A
story is
going around about a clueless hacker who gets mad with a chat-room moderator and tries to take revenge. He asks the moderator what his IP address is. The moderator tells him it's 127.0.0.1. The hacker apparently doesn't realize this number is
geek-speak for home. It's the IP address of whatever computer you're currently using. Try to connect to it and you'll simply connect to your own computer. So the hacker plugs 127.0.0.1 into his hack-tool and then begins to gloat as he sees the hard-drive of the computer he's connected to disappear. He doesn't realize that he's erasing his own computer:
"I can see your E: drive disappearing, he gloated, "D: is down 45 percent!" he cried, before disappearing into the ether."
Hard to say if the story is true or not. The original version of it is in German.
Slashdot has a lot of discussion about it.
Comments
http://ars.userfriendly.org/cartoons/?id=20010523
(http://www.cafepress.com/hackyou)
where you can get 'shut up i hack you' and 'my grandma surfs with fire wall' mugs and boxer shorts.
And this is a fun shirt:
And I've seen "127.0.0.1 sweet 127.0.0.1" (But I want one that says "127.0.0.1 C12H22O11 127.0.0.1")
Exactly. Also, no hacker worthy of being called a hacker would be powerless to affect you unless you politely provided him with your IP address. You don't really find it that hard to believe that some assclown on the Internet would be that stupid, do you?
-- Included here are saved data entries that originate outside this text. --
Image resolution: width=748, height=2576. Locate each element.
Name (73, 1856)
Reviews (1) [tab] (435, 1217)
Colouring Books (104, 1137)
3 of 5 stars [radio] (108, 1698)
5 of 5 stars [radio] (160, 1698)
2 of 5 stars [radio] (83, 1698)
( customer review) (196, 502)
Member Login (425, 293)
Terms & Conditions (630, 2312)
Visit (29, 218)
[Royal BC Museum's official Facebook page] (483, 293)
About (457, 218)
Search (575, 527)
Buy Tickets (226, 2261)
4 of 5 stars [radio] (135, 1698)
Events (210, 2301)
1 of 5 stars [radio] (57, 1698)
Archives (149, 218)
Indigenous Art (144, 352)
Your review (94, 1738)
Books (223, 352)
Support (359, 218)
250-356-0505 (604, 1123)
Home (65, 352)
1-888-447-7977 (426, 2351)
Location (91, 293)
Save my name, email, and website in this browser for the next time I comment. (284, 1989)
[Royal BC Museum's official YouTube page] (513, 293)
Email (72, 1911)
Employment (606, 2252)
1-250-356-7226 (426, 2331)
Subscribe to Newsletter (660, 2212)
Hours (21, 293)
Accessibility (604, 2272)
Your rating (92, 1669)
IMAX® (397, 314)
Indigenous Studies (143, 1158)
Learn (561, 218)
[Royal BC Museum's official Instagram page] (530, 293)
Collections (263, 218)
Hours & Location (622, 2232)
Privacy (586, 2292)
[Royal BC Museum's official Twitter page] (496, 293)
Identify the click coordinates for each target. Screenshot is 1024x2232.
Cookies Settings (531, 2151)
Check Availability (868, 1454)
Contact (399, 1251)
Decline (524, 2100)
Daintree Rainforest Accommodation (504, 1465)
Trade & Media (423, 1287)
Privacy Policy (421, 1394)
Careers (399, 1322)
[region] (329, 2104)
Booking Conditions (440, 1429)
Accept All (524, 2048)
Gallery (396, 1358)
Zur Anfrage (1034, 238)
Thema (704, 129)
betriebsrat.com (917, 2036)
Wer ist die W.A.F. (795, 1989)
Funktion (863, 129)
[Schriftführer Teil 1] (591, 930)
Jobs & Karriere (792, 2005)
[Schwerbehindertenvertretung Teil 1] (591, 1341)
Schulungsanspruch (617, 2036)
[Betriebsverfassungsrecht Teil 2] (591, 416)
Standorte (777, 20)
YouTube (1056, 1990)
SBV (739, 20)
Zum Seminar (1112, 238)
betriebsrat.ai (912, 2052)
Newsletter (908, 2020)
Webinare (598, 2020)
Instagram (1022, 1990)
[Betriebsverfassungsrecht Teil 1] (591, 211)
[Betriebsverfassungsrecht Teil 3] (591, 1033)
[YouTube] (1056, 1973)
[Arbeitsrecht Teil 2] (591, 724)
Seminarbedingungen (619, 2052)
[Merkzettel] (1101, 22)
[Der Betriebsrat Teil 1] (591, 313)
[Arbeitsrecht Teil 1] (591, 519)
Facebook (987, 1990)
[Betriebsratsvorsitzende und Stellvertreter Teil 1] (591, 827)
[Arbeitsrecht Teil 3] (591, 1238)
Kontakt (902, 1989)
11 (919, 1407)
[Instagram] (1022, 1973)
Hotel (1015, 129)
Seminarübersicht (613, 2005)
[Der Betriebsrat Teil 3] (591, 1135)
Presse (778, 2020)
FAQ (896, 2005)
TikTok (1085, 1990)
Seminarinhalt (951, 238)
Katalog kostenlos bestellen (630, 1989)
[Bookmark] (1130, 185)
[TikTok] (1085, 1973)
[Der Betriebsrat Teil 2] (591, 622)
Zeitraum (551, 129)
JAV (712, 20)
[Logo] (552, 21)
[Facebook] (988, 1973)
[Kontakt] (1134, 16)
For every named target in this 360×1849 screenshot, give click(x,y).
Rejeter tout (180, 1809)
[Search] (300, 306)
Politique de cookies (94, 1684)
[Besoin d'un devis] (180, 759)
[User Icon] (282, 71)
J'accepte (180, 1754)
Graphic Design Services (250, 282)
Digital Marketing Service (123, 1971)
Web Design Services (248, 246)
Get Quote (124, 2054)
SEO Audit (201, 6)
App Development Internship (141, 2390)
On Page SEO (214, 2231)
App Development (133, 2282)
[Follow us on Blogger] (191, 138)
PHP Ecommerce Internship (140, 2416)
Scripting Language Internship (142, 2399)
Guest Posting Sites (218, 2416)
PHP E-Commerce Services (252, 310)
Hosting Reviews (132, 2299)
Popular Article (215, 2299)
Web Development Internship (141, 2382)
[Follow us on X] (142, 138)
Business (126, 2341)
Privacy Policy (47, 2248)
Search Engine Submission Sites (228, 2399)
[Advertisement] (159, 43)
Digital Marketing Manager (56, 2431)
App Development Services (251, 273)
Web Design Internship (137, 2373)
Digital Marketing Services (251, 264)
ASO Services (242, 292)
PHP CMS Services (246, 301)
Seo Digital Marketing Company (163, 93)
Just because you found a hack tool somewhere doesn't mean you aren't a dumbass.
"I'm a master thief! I can break into anywhere! If you don't believe me then just give me your keys and see what happens, ass!"
The thing I find unbelievable is that, if you read the whole story, it took the guy like three tries to erase his own harddrive. Why? Was he losing the net connection to his own computer?
From how I read it, he was trying different hack tools, starting with a simple crash (hence the ping timeouts), and moving up to a deletion virus. It still sounds like BS to me though.
1337 xxN
First off, he claimed E, then D drives were disappearing... Well, neither drive is required for (normal/standard/99% of installation's) to operate.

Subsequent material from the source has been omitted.